(DIRECTIONS FOR THIS TASK)
Starting with the line that contains "Select the Spark" and going through the end of the records, write those lines out again with the requests included. Scale every coordinate in the answers by 1.25 and round to whole numbers, with halves rounded up.

Records taken from a collection:
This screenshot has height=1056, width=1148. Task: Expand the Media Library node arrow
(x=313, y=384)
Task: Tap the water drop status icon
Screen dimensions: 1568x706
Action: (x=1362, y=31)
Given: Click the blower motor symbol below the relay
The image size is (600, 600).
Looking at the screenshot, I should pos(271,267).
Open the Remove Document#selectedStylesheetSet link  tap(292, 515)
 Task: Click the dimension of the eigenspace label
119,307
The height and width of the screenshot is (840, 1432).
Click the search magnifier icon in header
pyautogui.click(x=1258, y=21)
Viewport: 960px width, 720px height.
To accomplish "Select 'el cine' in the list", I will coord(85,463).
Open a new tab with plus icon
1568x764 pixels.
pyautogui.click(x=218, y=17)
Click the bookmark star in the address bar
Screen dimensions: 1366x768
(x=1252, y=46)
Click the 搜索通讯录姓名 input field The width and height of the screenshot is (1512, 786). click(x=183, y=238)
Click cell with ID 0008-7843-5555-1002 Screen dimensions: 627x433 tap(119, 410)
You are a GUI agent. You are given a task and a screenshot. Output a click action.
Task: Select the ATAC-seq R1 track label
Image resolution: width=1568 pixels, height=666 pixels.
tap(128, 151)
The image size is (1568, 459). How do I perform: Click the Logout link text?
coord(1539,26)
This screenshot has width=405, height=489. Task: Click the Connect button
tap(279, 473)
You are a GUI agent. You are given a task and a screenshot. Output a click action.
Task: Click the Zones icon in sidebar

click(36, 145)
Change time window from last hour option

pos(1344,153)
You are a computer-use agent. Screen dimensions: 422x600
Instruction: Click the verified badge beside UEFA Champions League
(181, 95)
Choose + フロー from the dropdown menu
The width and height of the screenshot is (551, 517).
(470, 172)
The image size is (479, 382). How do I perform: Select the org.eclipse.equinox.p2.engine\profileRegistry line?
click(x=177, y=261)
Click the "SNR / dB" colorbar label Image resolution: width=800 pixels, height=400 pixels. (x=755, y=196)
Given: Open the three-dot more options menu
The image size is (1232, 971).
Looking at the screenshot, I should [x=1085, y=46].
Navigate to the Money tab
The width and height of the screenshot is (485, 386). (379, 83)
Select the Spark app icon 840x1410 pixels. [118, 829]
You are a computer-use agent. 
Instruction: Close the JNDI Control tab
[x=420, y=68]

(EXERCISE OUTPUT)
Select the Spark app icon 840x1410 pixels. [148, 1036]
You are a computer-use agent. 
Instruction: Close the JNDI Control tab
[x=525, y=85]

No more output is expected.